Le destin de Falluja, dans la province d’Al-Anbar, à l’ouest de Bagdad, qui fut en 2004 le quartier général de la guérilla sunnite et des organisations jihadistes étrangères, est à cet égard révélateur. A la chute de Saddam Hussein, pour pallier la destruction de l’Etat irakien, Falluja fut une ville sereine, s’organisant d’elle-même grâce aux chefs de tribu et religieux. Deux semaines plus tard, parce que la 82e Airborne y occupait l’école Al-Qaid à la veille d’une rentrée scolaire, une manifestation eut lieu. Les marines tirèrent dans la foule. Le soir, des grenades furent lancées contre le camp américain, premières grenades d’une guérilla qui ne disait pas encore son nom. En avril 2004, la guérilla prit le contrôle de la ville, puis y accueillit les jihadistes étrangers, leurs kamikazes, leurs armes, leurs dollars. En novembre 2004, l’armée américaine ne reprit le contrôle de la ville qu’après une offensive qui s’acheva par sa destruction. Falluja reste le symbole du gâchis irakien. Rien ne présupposait une rébellion, sauf de quelques factions saddamistes vite disparues.
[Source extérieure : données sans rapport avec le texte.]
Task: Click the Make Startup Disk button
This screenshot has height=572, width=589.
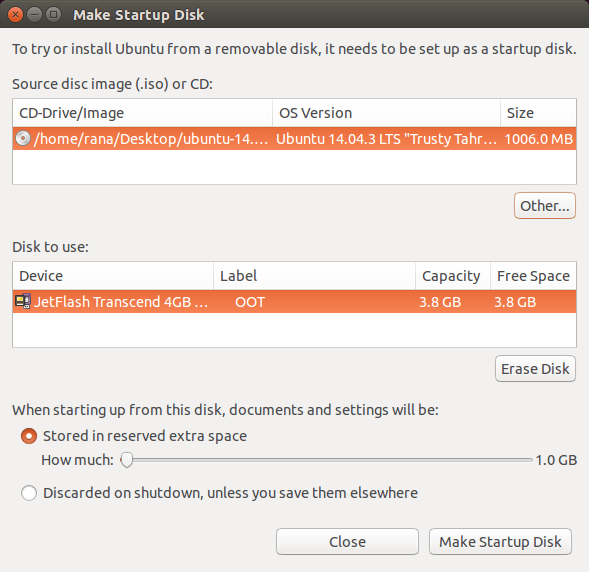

L’occupation américaine engendra la guérilla, puis le sanctuaire jihadiste et le terrorisme, pour s’achever sur le néant, une ville en ruine.
Les Etats-Unis, au lieu d’envisager une « nouvelle approche » qui n’est que la continuation d’une politique qui a déjà démontré qu’elle est vouée à l’échec, devraient révolutionner leur vision de la « guerre contre le terrorisme » : cesser les guerres d’envergure, comprises comme des guerres d’occupation, en Irak et en Afghanistan, pour se concentrer sur le seul véritable ennemi : Al-Qaida, et ses héritiers à travers le monde. Mais ce changement de stratégie n’aura, comme son discours l’a de nouveau démontré, pas lieu sous le règne de M. Bush.